Batagov, however, chose a different course for his career. After winning, he passed the concerto repertory by, and instead committed himself to bringing contemporary American music – John Cage, Steve Reich, Morton Feldman, Philip Glass – to Russian recital halls. Batagov also used the minimalism and chance idioms pioneered by the American composers he admired as the basis for his own compositions.
Batagov’s unconventional career of performing and composing came to an abrupt pause in 1997. In a move that would have delighted Glenn Gould, he stopped performing in public. For almost 20 years Batagov’s work was limited to composing and studio recordings. A call to Elena Dubinets, one of the central figures toiling behind the scenes in Seattle’s classical music scene, changed this. Batagov wanted to play again and he wanted Dubinets to help.
Insiders credit Dubinets’s influence and persistence for the increase in contemporary music showing up on concert programs in town. If you’ve been to a concert where Morton Feldman, John Cage, John Adams, Nico Muhly, Henri Dutilleux, or Russian avant folk music was on the program chances are Dubinets was involved.
Last week, not only did Batagov make his return to the concert stage but he also made his Seattle debut. For the occasion, Batagov played at the Good Shepherd Center.
Although Batagov has played and can play typical piano repertory, for his return recital he chose a program of pieces that he composed himself. A handful of pieces for Russian television shows and movies were tucked between short pieces with names like “Piano/May 1994” and “Piano/October 2005.”
Batagov’s compositions are heavily influenced by American minimalists and avant garde composers of the last century. On the one hand his solo piano music not written for television or the movies, resembled Morton Feldman’s sparse ruminations. On the other hand, the pieces he wrote for movies are more accessible, less personal, and sound reminiscent of John Adams’s piano music. While the two types of pieces were different in style and tone, I didn’t get the impression Batagov was pandering or sacrificing creativity for the sake of his popular audience. There was enough similarity that what I heard was Batagov’s assertion that popular compositions can be serious, listenable, and fun.
In both instances, Batagov’s music makes ample use of peddling to trim and elongate notes. At first, Batagov’s peddling was distracting in the same way too much vibrato can hamper the sound of a string piece. But, it didn’t take long before I started to hear what Batagov was doing. His pieces and playing reminded me of sound paintings. like washes of color, music lingered long after the pianist struck the keys on the piano. Short phrases and transitory ideas melted into other notes creating masses of sound. Other times, he used peddling to punctuate notes, adding detail where it was needed.
I wish Batagov had added other repertory to the program to compliment his own pieces. What was missing is the context for his own evolution as a composer. The recital was as much about Batagov’s own music as it was about his keyboard artistry. A scan of his discography reveals unorthodox – if the critics are to be believed – recordings of Ravel, Debussy and Bach. Even some of the American composers he has touted would have helped set the stage for his transfixing music.

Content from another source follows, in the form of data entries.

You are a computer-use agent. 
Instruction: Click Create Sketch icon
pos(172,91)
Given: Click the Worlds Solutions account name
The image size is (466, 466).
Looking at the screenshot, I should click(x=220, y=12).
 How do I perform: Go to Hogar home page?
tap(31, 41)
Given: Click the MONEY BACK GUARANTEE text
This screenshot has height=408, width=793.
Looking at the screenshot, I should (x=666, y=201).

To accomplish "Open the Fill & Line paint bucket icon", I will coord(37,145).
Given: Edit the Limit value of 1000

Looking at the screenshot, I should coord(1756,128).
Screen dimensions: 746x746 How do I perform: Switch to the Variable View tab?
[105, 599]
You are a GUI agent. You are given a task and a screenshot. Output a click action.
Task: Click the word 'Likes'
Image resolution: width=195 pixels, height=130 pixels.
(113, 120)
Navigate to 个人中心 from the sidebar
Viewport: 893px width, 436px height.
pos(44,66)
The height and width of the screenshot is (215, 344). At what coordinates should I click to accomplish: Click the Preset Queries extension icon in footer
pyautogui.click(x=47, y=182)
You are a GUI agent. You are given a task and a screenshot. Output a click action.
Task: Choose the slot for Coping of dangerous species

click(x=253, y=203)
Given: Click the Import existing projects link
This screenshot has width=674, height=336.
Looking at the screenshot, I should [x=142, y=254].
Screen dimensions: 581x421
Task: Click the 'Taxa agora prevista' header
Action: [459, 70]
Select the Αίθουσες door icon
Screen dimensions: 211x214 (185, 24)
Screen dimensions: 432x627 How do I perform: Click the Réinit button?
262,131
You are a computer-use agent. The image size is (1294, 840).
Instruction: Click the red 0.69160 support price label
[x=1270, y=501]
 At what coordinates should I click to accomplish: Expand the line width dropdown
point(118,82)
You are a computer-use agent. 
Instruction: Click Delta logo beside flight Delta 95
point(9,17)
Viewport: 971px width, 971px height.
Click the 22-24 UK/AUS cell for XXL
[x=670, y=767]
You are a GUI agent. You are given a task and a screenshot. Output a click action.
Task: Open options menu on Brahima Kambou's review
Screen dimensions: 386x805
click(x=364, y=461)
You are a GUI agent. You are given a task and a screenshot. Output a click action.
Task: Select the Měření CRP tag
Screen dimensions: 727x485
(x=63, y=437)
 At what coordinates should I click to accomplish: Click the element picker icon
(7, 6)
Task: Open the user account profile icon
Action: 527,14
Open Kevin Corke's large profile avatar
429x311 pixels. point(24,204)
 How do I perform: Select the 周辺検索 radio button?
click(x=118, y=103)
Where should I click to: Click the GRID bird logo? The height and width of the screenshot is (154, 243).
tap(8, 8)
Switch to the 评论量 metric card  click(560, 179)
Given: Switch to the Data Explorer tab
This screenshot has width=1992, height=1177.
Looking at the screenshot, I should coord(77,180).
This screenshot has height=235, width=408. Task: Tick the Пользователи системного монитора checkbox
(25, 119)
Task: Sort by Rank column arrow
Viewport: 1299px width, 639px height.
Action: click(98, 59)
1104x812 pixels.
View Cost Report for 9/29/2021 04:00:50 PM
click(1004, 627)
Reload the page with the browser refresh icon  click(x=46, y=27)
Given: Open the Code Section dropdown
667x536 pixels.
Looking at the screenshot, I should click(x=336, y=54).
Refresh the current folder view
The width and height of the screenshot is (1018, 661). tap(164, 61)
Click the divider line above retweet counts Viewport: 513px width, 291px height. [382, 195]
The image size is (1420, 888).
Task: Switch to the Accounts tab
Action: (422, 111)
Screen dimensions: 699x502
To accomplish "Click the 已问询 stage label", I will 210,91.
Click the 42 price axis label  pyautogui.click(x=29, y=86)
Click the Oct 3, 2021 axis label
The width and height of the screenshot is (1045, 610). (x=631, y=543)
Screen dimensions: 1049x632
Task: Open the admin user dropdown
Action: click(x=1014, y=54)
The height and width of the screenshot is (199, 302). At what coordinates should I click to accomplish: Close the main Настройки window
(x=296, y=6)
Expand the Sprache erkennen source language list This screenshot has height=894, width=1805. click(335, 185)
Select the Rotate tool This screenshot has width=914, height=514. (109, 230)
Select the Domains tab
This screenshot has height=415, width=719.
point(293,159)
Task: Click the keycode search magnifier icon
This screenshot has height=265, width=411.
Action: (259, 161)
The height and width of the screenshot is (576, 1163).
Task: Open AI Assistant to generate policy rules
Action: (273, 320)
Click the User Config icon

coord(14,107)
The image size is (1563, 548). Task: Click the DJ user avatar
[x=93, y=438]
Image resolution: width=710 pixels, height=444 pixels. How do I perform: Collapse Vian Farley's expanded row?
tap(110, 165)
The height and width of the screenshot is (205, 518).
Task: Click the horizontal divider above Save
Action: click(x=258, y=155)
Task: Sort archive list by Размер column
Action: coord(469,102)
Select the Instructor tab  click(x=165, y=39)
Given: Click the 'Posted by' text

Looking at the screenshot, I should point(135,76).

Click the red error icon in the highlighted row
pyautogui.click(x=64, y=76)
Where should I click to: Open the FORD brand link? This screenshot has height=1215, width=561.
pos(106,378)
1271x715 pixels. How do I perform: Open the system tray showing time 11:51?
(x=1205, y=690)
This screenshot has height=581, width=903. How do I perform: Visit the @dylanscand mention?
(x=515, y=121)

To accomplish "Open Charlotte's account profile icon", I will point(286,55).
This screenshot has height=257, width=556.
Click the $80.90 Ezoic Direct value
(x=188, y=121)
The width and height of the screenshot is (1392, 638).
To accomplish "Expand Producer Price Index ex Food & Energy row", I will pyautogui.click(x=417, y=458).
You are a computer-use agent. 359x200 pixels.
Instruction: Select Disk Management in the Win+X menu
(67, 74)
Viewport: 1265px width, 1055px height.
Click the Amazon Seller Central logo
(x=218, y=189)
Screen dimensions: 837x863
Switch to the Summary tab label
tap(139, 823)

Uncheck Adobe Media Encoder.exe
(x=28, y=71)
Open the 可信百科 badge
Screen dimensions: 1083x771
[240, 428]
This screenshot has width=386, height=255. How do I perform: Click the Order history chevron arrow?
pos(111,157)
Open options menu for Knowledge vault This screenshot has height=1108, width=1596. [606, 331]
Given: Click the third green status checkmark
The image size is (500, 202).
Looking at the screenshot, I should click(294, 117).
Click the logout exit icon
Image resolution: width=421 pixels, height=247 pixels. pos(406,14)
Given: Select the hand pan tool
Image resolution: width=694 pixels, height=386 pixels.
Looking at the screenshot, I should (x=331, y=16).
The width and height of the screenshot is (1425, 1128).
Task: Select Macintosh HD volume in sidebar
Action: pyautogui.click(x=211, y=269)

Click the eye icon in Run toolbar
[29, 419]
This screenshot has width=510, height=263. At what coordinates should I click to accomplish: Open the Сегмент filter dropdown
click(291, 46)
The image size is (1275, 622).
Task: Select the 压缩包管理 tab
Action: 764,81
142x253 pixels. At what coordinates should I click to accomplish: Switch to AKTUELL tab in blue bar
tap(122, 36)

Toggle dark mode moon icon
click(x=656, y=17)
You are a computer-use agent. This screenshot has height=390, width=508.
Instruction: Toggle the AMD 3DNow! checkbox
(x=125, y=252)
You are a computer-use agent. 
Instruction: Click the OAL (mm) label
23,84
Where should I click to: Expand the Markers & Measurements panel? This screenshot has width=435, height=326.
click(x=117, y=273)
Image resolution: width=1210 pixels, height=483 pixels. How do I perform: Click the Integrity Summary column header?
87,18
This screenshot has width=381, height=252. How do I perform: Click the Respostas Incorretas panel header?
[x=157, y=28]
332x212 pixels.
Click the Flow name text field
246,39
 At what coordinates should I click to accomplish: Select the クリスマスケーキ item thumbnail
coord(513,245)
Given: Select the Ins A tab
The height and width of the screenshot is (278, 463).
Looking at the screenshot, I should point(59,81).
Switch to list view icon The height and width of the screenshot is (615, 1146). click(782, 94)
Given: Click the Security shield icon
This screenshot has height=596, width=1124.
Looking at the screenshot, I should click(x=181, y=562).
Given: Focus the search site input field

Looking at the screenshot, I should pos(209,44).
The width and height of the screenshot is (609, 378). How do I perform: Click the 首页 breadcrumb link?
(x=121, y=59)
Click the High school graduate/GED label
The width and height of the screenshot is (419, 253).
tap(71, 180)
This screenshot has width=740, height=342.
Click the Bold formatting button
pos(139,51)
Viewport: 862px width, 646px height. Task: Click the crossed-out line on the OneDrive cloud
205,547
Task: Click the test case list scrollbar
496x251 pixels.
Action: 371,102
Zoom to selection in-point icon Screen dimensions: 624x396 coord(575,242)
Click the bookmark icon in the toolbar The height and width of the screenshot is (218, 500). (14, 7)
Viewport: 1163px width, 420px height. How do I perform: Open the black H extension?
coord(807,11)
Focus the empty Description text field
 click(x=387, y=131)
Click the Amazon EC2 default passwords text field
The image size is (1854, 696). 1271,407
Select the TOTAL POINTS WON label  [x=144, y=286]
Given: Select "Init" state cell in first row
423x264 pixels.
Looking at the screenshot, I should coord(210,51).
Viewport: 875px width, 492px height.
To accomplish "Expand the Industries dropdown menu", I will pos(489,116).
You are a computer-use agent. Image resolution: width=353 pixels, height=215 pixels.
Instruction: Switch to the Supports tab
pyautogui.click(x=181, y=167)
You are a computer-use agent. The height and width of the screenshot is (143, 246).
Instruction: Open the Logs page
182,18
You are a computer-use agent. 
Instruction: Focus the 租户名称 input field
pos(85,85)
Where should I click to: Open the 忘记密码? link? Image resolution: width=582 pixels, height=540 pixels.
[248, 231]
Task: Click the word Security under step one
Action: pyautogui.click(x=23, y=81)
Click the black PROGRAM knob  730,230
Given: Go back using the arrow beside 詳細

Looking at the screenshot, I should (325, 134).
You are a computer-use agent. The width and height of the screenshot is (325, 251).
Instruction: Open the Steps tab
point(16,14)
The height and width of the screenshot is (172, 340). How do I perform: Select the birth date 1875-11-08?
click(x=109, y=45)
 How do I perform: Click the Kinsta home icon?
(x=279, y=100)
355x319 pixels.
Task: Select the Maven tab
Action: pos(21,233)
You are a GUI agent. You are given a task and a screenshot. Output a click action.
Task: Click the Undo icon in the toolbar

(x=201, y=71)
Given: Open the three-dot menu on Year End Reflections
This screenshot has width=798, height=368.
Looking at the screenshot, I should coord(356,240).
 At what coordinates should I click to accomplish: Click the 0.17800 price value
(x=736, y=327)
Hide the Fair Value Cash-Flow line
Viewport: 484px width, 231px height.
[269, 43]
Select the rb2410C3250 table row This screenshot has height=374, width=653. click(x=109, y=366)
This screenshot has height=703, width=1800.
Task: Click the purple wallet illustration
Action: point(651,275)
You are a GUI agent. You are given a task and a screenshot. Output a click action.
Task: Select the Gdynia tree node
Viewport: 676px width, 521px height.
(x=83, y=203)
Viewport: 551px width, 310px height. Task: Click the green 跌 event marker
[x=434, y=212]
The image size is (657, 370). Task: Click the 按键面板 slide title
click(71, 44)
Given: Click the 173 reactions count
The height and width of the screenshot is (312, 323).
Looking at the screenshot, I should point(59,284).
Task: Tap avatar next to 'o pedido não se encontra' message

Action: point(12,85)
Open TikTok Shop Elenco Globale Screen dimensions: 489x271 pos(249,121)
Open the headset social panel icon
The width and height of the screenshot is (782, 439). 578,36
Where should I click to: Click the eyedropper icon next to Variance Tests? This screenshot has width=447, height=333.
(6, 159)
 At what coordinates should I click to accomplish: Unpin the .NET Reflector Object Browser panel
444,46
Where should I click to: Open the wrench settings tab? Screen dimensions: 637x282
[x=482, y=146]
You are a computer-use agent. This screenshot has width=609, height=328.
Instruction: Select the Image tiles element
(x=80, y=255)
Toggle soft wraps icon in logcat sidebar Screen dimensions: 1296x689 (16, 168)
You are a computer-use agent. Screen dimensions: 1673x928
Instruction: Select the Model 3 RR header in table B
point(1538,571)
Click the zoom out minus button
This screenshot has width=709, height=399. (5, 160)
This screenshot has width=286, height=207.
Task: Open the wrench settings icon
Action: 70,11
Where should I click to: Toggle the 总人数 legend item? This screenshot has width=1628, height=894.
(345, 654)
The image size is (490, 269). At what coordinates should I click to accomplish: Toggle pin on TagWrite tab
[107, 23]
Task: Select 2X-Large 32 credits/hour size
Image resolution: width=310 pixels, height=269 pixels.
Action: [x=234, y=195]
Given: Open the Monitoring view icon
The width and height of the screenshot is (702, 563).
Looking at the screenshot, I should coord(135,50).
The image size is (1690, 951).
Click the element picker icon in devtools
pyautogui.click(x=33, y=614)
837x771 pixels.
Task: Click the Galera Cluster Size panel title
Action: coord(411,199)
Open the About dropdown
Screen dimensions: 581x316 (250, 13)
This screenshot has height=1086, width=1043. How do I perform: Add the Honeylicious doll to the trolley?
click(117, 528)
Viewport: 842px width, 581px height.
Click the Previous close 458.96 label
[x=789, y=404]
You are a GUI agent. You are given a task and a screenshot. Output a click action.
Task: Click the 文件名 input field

Batagov’s return to public performance is welcome news. Whether Batagov is providing his own, unorthodox view of the classics or exposing audiences to his own compositions, he will surely shake up our notion of what a solo piano recital can sound like. Comparisons are always tricky, but Batagov’s interpretive style, his desire to compose, and his disappearance from the public stage are too Gouldian to ignore. Will Anton Batagov, like Glenn Gould, capture his own devoted following now that he has returned to public performance? I certainly hope so.